🤖 AI Summary
This work addresses the challenges of automating sweet pepper harvesting in outdoor unstructured environments, where occlusion and complex backgrounds hinder reliable perception and manipulation. To this end, the authors propose VADER, a dual-arm mobile harvesting robot that integrates hierarchical visual perception—from scene-level detection to fruit-level pose estimation—coordinated dual-arm motion planning, and a teleoperation fallback mechanism based on the GELLO framework. The system achieves the first demonstration of autonomous, coordinated dual-arm harvesting in real-world agricultural fields. A cross-domain sweet pepper dataset comprising over 3,200 images was curated to enable end-to-end training. Experimental results show a harvesting success rate exceeding 60% under outdoor conditions, with a per-fruit cycle time under 100 seconds.

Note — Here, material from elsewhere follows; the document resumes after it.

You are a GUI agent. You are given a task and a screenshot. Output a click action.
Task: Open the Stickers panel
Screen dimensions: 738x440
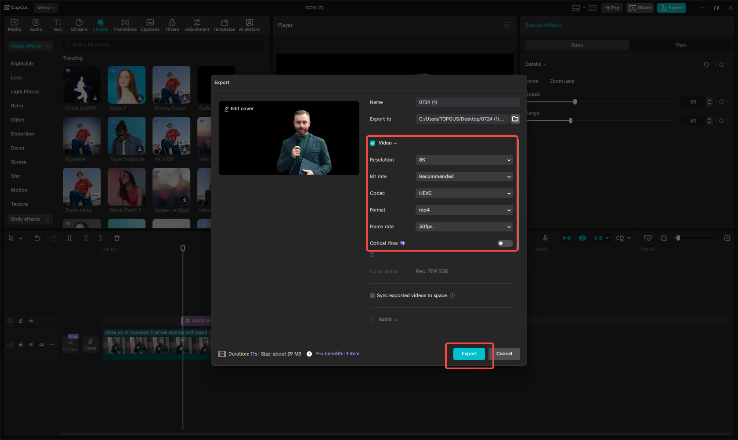pos(79,24)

The dataset and code have been publicly released to advance research in agricultural robotics.
📝 Abstract
Agricultural robotics has emerged as a critical solution to the labor shortages and rising costs associated with manual crop harvesting. Bell pepper harvesting, in particular, is a labor-intensive task, accounting for up to 50% of total production costs. While automated solutions have shown promise in controlled greenhouse environments, harvesting in unstructured outdoor farms remains an open challenge due to environmental variability and occlusion. This paper presents VADER (Vision-guided Autonomous Dual-arm Extraction Robot), a dual-arm mobile manipulation system designed specifically for the autonomous harvesting of bell peppers in outdoor environments. The system integrates a robust perception pipeline coupled with a dual-arm planning framework that coordinates a gripping arm and a cutting arm for extraction. We validate the system through trials in various realistic conditions, demonstrating a harvest success rate exceeding 60% with a cycle time of under 100 seconds per fruit, while also featuring a teleoperation fail-safe based on the GELLO teleoperation framework to ensure robustness. To support robust perception, we contribute a hierarchically structured dataset of over 3,200 images spanning indoor and outdoor domains, pairing wide-field scene images with close-up pepper images to enable a coarse-to-fine training strategy from fruit detection to high-precision pose estimation. The code and dataset will be made publicly available upon acceptance.